EXERCISE REQUIREMENTS:
**1)** Reproduce word for word the part of the commentary on the tariff ruling from "Notice that this" to "this long sentence.".
**2)** Write the next part of the commentary on the dissenting justices and the IEEPA tariff power, picking up after its final sentence.

TEXT EXCERPT:
──────

So why weren't those three dissenting conservatives (Kavanaugh, Thomas, and Alito) persuaded? These three judges claim to be textualists and originalists who base their decisions not on their political preferences but on the original meaning of the constitutional and statutory texts. In this case, they argued that Trump's absolute power to impose tariffs was authorized by the language of the IEEPA, which stated that once a president has declared an international economic emergency, he has the power to
investigate, block during the pendency of an investigation, regulate, direct and compel, nullify, void, prevent or prohibit, any acquisition, holding, withholding, use, transfer, withdrawal, transportation, importation or exportation of, or dealing in, or exercising any right, power, or privilege with respect to, or transactions involving, any property in which any foreign country or a national thereof has any interest by any person, or with respect to any property, subject to the jurisdiction of the United States. 50 U.S.C sec. 1702 (a) (1).
Notice that this does not mention tariffs, nor any synonyms such as duties and imposts. So where did these judges find the power to impose tariffs in this passage? Well, they take two words out of this passage--"regulate" and "importation"--and they create the phrase "regulate . . . importation," which they claim clearly means impose tariffs. In Kavanaugh's opinion, by my count, he uses the phrase "regulate . . . importation" 74 times! But he never considers how these two words fit into the context of this long sentence.

──────

Records for locating words and elements
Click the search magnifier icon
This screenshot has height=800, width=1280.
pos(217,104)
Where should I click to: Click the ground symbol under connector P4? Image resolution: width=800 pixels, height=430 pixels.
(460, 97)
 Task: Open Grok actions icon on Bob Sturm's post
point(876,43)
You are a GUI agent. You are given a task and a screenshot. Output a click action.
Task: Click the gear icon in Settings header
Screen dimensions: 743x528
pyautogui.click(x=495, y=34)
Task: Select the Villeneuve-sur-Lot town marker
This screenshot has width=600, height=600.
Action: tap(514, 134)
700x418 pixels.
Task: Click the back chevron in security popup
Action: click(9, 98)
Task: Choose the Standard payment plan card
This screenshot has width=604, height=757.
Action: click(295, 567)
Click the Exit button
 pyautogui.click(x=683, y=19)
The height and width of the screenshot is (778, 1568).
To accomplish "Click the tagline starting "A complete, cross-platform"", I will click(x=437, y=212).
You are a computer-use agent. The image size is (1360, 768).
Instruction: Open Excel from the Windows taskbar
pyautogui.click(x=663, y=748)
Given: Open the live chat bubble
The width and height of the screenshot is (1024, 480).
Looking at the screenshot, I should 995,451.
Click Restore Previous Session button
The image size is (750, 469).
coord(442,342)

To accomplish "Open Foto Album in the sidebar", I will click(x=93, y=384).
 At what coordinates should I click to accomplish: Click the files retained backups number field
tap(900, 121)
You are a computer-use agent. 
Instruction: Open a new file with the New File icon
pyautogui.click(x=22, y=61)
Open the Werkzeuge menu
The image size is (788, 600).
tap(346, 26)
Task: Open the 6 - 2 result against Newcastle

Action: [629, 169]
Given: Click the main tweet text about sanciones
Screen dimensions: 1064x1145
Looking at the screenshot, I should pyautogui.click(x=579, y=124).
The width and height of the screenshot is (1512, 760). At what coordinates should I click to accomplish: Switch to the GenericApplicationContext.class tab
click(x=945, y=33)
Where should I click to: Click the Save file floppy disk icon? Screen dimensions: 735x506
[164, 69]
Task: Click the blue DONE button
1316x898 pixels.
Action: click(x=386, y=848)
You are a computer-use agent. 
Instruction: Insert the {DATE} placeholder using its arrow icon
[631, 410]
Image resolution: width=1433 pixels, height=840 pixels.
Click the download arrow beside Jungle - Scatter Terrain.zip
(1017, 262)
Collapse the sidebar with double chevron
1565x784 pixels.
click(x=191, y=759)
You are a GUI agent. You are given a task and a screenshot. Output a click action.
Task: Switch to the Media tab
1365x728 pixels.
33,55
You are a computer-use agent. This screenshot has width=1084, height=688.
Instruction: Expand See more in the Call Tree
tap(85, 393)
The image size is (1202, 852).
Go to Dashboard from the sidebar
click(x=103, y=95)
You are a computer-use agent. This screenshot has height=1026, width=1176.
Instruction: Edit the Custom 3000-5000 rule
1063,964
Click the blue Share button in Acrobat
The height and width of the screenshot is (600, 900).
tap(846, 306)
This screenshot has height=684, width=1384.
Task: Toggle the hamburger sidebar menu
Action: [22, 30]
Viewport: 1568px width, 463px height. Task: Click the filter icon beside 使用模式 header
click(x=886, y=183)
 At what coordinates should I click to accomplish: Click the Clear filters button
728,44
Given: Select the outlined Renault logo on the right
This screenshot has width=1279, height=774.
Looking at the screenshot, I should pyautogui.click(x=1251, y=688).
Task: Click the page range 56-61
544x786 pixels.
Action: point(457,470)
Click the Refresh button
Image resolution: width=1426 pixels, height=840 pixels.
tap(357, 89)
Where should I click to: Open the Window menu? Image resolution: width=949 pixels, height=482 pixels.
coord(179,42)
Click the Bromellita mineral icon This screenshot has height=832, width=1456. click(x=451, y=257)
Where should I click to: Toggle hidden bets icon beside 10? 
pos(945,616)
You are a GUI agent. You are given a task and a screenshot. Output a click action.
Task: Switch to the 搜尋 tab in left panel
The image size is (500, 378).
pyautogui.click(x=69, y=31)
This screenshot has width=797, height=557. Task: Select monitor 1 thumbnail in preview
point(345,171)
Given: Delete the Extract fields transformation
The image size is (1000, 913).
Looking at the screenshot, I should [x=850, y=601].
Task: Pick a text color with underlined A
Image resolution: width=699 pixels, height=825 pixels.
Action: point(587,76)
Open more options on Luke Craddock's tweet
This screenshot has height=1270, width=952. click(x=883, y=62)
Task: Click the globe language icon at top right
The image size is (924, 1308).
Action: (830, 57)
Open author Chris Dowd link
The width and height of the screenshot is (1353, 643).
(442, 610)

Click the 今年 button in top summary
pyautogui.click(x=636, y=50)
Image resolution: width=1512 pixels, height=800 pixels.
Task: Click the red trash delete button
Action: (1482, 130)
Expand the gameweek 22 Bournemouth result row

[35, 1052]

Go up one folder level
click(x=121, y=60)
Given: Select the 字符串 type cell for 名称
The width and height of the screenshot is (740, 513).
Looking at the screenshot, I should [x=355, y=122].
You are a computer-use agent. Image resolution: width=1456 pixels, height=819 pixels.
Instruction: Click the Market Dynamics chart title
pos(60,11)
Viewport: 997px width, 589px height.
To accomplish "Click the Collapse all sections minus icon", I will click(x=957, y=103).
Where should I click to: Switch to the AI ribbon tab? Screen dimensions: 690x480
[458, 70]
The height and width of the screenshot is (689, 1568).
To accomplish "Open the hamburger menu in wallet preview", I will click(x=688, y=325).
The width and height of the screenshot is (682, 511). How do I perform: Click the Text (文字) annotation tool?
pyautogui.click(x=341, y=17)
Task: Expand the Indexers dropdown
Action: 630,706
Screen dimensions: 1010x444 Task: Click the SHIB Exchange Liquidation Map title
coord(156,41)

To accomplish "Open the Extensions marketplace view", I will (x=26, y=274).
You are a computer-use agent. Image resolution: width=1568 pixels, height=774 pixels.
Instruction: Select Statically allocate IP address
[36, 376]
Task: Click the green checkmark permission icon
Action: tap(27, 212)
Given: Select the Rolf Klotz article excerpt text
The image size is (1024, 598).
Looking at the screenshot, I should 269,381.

──────

RESULTS BY TASK:
**1)**
Notice that this does not mention tariffs, nor any synonyms such as duties and imposts. So where did these judges find the power to impose tariffs in this passage? Well, they take two words out of this passage--"regulate" and "importation"--and they create the phrase "regulate . . . importation," which they claim clearly means impose tariffs. In Kavanaugh's opinion, by my count, he uses the phrase "regulate . . . importation" 74 times! But he never considers how these two words fit into the context of this long sentence.

**2)**
In her concurring opinion, Kagan points out that "regulate" is one of 9 verbs in this delegation provision. The others are "investigate," "block," "direct," "compel," "nullify," "void," "prevent," and "prohibit." Those verbs are followed by 11 objects, each describing a distinct sort of transaction involving foreign property--not just "importation," but also "acquisition," "holding," "transfer," and so on. Combining these verbs and objects in all possible ways, the statute authorizes 99 actions a President can take. When "regulate . . . importation" is compared with the 98 other actions, they all look like various ways to constrain or alter various foreign transactions. But none of these 99 actions clearly require that the President exercise the congression power to tax by imposing tariffs.
Now Kavanaugh argues that the word "regulate" broadly defined could include "imposing tariffs." But that is not clearly indicated in the IEEPA. And the Constitution distinguishes the Congress's "Power to lay and collect Taxes, Duties, Imposts, and Excises" (in the first clause of Article I, section 8) from the power "To regulate Commerce with foreign Nations" (in the third clause of section 8). So the Constitution does not use the word "regulate" as including taxing and imposing tariffs.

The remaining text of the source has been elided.